Transhumance, socio-economic change and questions about the future of extensive livestock farming in Argentina: an analysis based on the case of Malargüino

Abstract ID: 3.10990 | Accepted as Talk | Talk | TBA | TBA

Oscar Soto (1)
Fernando Ruiz Peyré (2)
(1) CONICET, Naciones Unidas 8135, 5505 Lujan de Cuyo, AR
(2) Austrian Academy of Sciences, Innrain 25, 6020 Innsbruck, AT

Categories: Socio-Ecology
Keywords: Trashumance, Pastoralism, Extractivism, Minning, Argentina

Categories: Socio-Ecology
Keywords: Trashumance, Pastoralism, Extractivism, Minning, Argentina

In dryland territories, public policies have often focused more on the biophysical and socio-economic limitations of these unfavourable or marginal areas (Easdale and Domptail, 2014) than on the socio-ecological and productive potential of the place. The department of Malargüe, located in the last region of Mendoza province before the full transition to Patagonia, represents a distinctive example of this.

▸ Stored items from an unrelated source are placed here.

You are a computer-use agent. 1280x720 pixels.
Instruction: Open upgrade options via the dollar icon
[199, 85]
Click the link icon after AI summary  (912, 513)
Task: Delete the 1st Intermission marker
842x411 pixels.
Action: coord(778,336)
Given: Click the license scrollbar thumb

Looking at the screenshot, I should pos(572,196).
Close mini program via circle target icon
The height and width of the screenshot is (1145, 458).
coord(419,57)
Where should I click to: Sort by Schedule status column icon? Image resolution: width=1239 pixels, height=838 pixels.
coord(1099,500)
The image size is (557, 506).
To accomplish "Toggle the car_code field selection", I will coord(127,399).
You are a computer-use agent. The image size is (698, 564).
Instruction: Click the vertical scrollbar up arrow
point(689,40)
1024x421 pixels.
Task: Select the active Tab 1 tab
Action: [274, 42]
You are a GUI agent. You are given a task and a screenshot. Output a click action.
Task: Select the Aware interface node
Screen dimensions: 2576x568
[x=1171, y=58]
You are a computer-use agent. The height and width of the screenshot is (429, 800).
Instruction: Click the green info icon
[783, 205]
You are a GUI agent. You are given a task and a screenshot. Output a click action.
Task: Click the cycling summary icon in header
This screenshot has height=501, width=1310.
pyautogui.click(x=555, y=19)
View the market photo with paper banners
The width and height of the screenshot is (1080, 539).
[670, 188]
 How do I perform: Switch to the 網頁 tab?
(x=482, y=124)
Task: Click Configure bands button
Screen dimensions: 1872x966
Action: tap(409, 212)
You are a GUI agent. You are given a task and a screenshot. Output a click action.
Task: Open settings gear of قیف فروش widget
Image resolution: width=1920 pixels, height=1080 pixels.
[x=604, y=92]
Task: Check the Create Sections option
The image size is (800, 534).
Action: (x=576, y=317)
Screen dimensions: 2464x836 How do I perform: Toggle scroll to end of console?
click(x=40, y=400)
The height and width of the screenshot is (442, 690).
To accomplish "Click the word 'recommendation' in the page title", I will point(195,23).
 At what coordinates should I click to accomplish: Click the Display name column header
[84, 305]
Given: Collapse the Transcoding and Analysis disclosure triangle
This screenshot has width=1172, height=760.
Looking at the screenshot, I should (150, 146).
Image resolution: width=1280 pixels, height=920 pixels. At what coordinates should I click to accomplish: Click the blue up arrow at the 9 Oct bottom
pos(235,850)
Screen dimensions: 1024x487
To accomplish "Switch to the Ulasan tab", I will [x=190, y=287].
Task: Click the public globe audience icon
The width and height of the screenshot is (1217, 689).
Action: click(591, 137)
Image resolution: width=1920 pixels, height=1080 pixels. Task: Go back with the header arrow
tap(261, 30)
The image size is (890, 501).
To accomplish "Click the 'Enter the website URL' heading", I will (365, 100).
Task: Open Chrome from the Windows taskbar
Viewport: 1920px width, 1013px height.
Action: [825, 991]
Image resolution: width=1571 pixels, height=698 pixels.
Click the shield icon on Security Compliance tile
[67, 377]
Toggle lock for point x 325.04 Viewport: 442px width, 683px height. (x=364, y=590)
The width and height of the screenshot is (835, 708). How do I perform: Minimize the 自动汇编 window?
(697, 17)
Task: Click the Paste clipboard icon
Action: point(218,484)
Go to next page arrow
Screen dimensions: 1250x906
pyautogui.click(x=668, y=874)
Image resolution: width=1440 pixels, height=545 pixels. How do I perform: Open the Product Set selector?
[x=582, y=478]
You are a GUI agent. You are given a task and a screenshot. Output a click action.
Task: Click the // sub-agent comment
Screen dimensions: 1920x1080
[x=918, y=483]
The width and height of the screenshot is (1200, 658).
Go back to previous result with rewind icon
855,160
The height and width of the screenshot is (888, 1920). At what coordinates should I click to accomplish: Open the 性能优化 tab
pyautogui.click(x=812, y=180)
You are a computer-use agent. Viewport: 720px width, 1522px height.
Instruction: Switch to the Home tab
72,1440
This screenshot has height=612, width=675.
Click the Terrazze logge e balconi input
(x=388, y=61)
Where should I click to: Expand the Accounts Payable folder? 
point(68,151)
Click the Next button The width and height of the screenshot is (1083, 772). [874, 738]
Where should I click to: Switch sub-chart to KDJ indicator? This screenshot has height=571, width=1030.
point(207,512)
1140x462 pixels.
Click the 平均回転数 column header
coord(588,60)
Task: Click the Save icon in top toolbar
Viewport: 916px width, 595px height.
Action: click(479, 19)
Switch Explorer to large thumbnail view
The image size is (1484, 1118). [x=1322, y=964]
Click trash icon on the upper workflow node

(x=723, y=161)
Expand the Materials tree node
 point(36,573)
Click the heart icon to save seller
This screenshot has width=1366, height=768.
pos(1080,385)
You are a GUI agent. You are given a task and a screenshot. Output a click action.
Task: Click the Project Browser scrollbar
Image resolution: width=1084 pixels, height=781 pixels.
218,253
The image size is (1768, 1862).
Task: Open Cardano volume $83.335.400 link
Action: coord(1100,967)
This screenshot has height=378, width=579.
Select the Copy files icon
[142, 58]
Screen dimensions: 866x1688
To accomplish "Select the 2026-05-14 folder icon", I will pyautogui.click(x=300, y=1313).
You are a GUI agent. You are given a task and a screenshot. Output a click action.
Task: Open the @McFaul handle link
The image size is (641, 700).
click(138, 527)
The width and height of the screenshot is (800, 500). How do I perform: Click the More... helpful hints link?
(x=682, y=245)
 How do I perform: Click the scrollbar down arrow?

Understanding forms of state intervention in rural spaces implies attending to analytical shifts in the consideration of the state, particularly for arid or semi-arid territories, whose partialised references from the spheres of governance tend to confuse a natural situation – such as aridity – with an induced process – such as degradation (Michel, 2021). In this paper we question the future of transhumant activity in the context of strong socio-ecological changes brought about by the advance of neo-extractivist mining in South American mountains.